Aya i Kaori spojrzały po
sobie ze zdziwieniem. Czy to nie było nazbyt dziwne? O co chodziło, dlaczego
wszyscy dookoła zachowywali się niemal jak zwierzęta?
Wówczas potężne wrota
zaczęły się otwierać. W jednej chwili Ayę ogarnęło przerażenie. Poczuła zapach.
Zapach, który wyczuwała już od rana, a który pochodził od Zero Kiryū, z tą
tylko różnicą, że teraz był kilkaset razy wyraźniejszy. Bezsilnie cofnęła się,
załamana.
Wampiry!
Serce waliło jej ze strachu. Nie wierzyła, nie
mogła. Nocna Klasa… składała się z wampirów? Jeśli tak, to, że ich zajęcia
odbywające się po zmroku, a nie w ciągu dnia, stawało się oczywiste.

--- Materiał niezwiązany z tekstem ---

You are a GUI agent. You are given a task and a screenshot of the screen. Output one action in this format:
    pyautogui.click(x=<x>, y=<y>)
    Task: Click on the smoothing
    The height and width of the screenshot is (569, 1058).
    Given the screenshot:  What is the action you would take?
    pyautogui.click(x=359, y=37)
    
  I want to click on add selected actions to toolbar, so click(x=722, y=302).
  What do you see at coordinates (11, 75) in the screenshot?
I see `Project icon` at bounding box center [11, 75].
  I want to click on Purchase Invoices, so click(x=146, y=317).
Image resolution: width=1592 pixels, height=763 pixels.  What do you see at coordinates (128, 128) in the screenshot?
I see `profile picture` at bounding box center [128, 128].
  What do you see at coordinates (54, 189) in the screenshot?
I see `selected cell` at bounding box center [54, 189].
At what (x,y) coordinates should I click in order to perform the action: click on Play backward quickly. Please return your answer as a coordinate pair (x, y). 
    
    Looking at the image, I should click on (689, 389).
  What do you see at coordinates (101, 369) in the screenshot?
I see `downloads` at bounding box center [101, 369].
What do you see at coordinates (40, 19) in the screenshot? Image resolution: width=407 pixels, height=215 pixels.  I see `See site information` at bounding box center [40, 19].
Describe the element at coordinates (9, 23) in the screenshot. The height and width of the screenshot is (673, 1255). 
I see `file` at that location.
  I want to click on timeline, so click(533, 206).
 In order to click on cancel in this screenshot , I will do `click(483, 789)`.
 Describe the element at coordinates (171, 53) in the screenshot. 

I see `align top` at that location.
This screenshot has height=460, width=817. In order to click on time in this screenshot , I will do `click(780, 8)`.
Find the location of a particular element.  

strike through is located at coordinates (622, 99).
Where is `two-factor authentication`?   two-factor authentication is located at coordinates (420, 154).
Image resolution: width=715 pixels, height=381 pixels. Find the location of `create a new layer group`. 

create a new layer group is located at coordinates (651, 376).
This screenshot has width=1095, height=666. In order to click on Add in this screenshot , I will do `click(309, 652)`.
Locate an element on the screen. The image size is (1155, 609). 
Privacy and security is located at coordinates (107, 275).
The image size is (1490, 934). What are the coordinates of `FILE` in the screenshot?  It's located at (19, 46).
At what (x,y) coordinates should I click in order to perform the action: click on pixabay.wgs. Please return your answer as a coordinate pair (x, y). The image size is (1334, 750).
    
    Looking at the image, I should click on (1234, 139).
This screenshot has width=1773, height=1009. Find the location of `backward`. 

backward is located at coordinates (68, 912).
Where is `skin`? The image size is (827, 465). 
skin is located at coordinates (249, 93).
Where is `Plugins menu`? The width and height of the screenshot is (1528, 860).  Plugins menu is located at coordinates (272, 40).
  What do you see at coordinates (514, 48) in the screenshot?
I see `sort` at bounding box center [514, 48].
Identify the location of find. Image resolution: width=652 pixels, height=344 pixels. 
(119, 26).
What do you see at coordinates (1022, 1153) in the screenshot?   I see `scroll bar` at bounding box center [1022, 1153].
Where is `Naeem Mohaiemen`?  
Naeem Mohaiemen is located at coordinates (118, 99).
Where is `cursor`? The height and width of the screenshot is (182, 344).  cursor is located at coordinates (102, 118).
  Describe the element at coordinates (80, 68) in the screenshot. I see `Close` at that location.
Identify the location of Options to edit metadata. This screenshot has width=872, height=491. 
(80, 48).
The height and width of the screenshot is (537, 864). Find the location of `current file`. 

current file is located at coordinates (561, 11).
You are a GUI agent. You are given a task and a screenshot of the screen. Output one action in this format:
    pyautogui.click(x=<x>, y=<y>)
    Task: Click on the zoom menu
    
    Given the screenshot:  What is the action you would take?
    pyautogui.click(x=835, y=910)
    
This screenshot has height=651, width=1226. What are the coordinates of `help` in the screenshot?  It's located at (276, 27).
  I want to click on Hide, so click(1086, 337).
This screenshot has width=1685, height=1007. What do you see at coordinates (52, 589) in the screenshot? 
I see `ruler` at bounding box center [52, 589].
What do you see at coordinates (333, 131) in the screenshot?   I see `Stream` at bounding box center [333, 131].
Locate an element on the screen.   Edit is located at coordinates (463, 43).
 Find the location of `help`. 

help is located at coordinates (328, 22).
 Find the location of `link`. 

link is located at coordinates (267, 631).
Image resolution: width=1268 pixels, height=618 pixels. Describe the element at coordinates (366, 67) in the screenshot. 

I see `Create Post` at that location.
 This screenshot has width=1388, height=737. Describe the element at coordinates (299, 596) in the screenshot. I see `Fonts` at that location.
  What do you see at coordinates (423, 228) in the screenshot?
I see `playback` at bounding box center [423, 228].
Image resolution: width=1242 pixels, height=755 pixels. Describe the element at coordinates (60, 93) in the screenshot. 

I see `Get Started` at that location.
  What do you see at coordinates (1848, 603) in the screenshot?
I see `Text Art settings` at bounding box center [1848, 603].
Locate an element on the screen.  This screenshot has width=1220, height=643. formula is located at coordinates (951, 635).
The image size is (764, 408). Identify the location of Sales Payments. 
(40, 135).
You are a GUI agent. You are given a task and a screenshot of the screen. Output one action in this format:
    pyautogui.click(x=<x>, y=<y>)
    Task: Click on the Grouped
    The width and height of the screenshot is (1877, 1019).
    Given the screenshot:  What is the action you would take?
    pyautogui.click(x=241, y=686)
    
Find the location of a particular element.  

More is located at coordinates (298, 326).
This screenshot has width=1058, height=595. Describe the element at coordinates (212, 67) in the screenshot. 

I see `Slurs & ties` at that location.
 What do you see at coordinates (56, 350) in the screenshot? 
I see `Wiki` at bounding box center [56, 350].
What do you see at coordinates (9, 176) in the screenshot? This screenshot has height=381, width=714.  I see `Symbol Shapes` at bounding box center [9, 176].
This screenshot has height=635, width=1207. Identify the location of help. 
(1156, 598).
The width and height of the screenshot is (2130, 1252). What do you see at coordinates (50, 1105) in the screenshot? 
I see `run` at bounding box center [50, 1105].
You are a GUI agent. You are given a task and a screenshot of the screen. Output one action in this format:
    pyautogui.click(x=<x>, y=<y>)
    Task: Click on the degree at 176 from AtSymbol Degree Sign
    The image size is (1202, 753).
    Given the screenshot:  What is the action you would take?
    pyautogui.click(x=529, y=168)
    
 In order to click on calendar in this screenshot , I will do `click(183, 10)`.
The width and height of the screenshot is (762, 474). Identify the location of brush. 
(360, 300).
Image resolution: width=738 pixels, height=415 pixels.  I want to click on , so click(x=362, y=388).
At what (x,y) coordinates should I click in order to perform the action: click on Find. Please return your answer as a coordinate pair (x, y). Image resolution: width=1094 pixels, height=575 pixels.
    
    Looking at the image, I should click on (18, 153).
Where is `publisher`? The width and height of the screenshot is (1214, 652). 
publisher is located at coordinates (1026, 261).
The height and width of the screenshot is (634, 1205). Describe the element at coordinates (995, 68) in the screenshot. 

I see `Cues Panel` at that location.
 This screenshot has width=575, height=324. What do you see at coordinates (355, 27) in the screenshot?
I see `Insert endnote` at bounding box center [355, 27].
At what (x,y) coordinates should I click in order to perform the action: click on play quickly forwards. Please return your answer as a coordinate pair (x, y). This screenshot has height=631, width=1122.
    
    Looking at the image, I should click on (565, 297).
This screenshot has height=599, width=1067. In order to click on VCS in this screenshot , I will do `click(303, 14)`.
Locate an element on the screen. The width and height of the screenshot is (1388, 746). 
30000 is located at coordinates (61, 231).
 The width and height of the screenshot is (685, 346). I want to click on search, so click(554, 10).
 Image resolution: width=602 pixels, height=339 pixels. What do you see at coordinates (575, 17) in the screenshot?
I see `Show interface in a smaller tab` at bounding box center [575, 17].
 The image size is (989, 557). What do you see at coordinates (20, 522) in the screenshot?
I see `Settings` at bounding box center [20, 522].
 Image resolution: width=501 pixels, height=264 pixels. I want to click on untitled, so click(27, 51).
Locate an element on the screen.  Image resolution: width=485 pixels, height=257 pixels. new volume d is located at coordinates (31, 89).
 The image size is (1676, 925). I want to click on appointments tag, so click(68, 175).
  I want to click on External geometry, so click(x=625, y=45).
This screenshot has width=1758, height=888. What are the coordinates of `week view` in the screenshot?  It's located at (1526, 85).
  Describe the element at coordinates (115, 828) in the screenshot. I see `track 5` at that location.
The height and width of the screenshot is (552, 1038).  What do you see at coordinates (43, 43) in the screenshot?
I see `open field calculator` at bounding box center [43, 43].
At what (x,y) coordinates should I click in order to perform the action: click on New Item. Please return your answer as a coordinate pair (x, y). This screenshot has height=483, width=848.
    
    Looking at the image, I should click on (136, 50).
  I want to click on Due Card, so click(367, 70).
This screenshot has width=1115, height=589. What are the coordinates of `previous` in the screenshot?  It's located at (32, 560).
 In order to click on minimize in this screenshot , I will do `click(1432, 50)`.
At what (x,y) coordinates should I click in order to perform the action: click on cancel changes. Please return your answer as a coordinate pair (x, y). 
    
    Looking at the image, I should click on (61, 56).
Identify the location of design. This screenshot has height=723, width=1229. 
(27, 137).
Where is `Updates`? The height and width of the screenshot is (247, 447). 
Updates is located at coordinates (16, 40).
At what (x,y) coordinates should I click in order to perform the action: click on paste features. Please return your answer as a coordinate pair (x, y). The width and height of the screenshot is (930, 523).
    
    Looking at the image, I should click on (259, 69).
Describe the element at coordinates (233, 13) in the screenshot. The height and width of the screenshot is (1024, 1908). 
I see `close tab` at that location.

Przez jej głowę przepłynęło
tysiąc myśli naraz. Pojawiły się nawet tak irracjonalne jak ta, że trafiła z
Kao do jakiejś wampirzej „restauracji”: pod przykrywką szkoły „uczące się” tu
wampiry mogły wybierać spośród uczniów Dziennej Klasy coraz to smakowitsze
kąski i ostatecznie każdy niewinny, niczego nieświadomy człowiek skończy
martwy…
Reszta uczniów, w tym Kao,
zdawała się jednak coraz bardziej podniecona. No tak, oni nie mieli o niczym
pojęcia…
- Jest super! - krzyknęła
wesoło Kaori. Świetnie czuła się w tego typu podniecających sytuacjach. Co
prawda nie do końca rozumiała jeszcze, co się dzieje, ale dzięki temu było tym
bardziej ekscytująco.
- Kurczę, gdyby nie ci
prefekci! - skarżyły się Mio i Nio. - Wszystko psują, nie dają nam zbliżyć się
do Nocnej Klasy!
Już po chwili dziewczyna
zrozumiała, dlaczego uczniowie Nocnego Wydziału cieszyli się takim
uwielbieniem. Odrzwia całkiem się już otworzyły i zza nich zaczęły wychodzić
osoby, które bez posądzenia o przesadę można by nazwać młodymi bogami.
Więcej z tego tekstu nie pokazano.